#### TASK 1:
Quote every sentence in the post on education and childbearing that ends in a question mark.
#### TASK 2:
In the post on education and childbearing, switch "education" to "schooling" throughout a passage. Begin at the words "With more education, women" and stop after "should we care?".
#### TASK 3:
Answer these questions about the post on education and childbearing:
(a) Which New York Times page addressed the issues around a woman's choice between education and bearing or caring for children?
(b) Who wrote the article "Schools or Playgrounds"?
(c) Which two countries are named as showing the trend toward fewer children among better-educated women?

#### EXTRACT:
A few days ago, the New York Times Room For Debate page addressed issues around a woman’s choice to pursue education versus bearing / caring for children.
With more education, women have fewer children and, with fewer children, they’re more likely to pursue education – and thus reap the benefits.
Apparently we’re looking into this simplistic interpretation not only for causation, but the possibility of more nuance. We’re concluding that education doesn’t cause women to bear fewer children, though the two are related.
Isn’t this obvious?
And why should we care?
Schools vs Playgrounds
According to Professor Joel E. Cohen, in his article, “Schools or Playgrounds”, since education and childbearing impact women’s prospects in life,
Economists, policy makers and politicians care because education and childbearing shape economic development and population growth.
Well, that makes sense. The more schooling – the fewer children. Or so it would seem, which leads one to believe that we could manage population by increasing education levels. And demographers have been watching and studying exactly that.
A no-brainer, don’t you think?
With a bit of knowledge we’re all more likely to use birth control and experience fewer teen pregnancies. With more education, we’re more likely to want to pursue interests, to establish careers, and defer having children – in part so we’ll be able to support them. And studies (cited in the series of articles) reflect that the trend toward fewer children among (better) educated women is seen in countries as diverse as Norway and Niger.
But it’s not as simple as schooled or unschooled. Economics, culture, and evolving cultural change come into play.
Women’s Lives – Common Sense
Again, most women would say this is common sense, which is exactly what frustrates me about this sort of discussion and research – and conclusions like the one referenced in a Norwegian study:
… childbearing kept Norwegian women from pursuing a higher education more than education impeded childbearing.
Hello? Are we surprised?

#### ITEMS:
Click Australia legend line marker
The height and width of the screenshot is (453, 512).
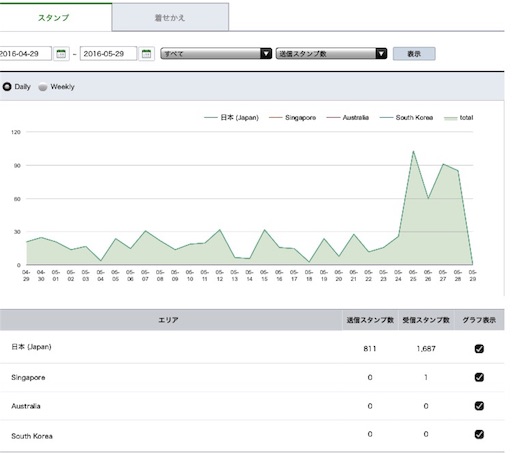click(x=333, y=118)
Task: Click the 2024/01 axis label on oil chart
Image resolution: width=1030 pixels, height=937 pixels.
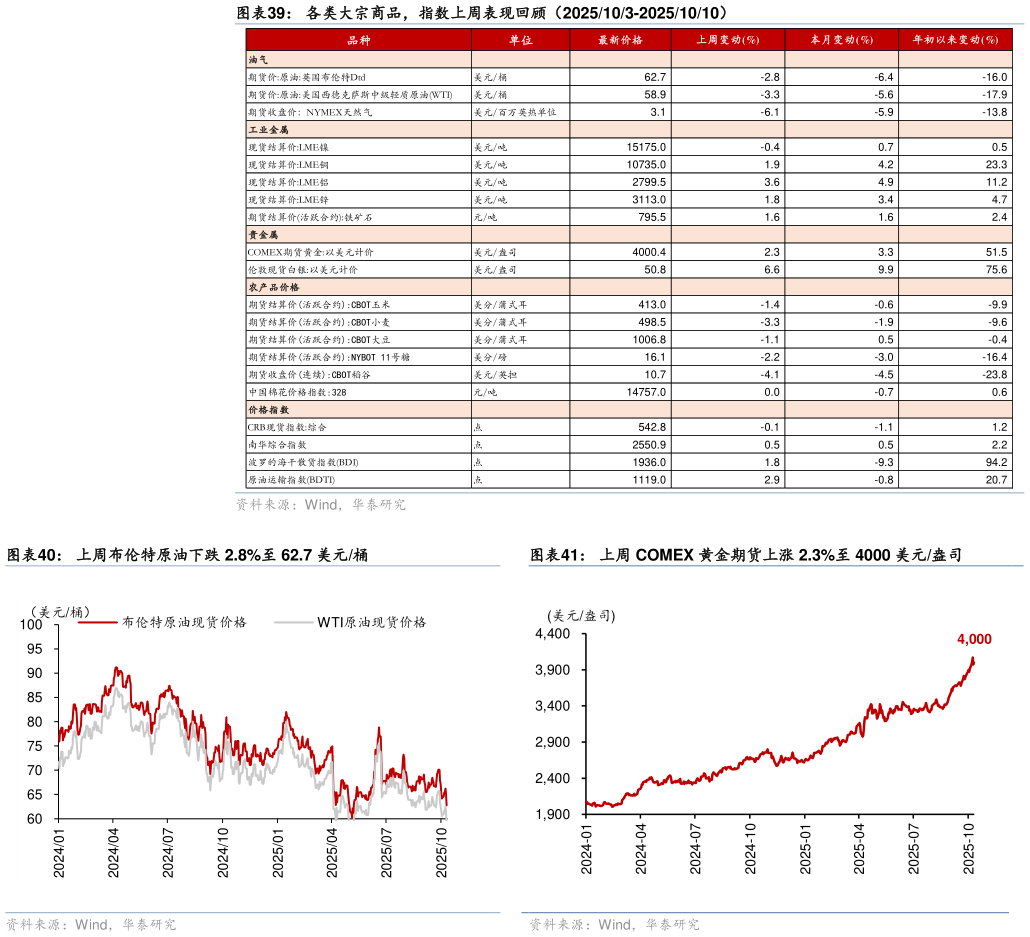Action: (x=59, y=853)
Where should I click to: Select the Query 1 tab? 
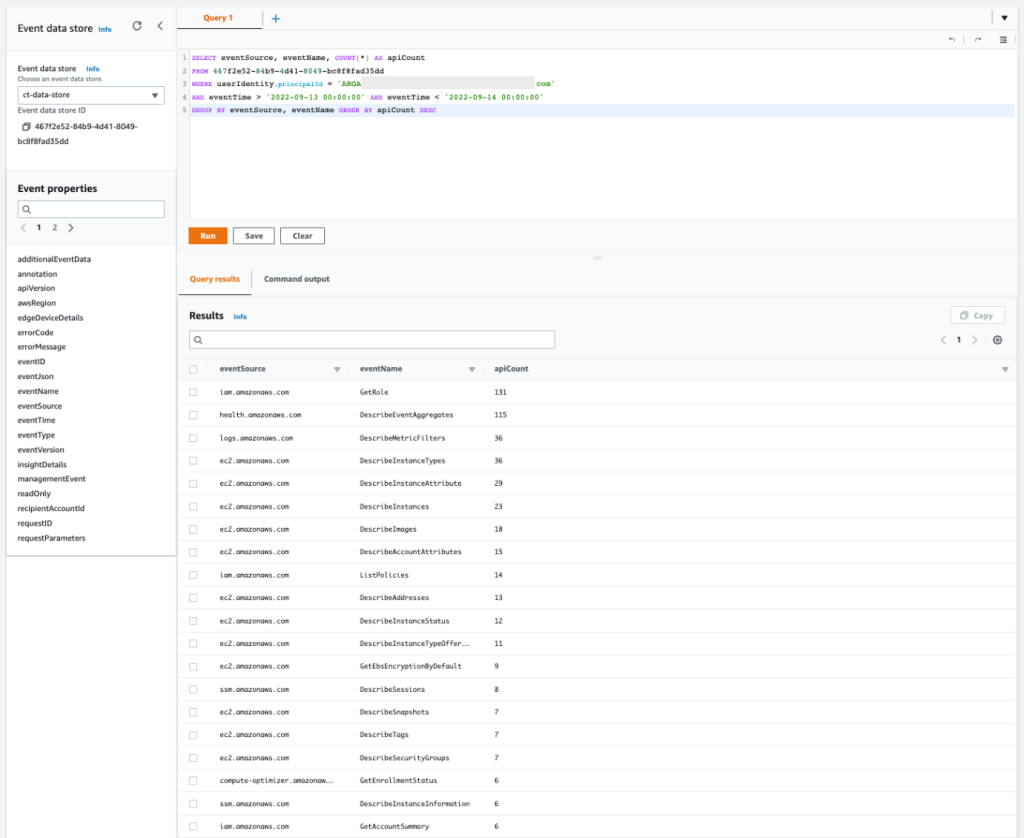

#### COMPLETE OUTPUT 1:
- Isn't this obvious?
- And why should we care?
- A no-brainer, don't you think?
- Hello?
- Are we surprised?

#### COMPLETE OUTPUT 2:
With more schooling, women have fewer children and, with fewer children, they’re more likely to pursue schooling – and thus reap the benefits.
Apparently we’re looking into this simplistic interpretation not only for causation, but the possibility of more nuance. We’re concluding that schooling doesn’t cause women to bear fewer children, though the two are related.
Isn’t this obvious?
And why should we care?

#### COMPLETE OUTPUT 3:
(a) The Room For Debate page.
(b) Professor Joel E. Cohen.
(c) Norway and Niger.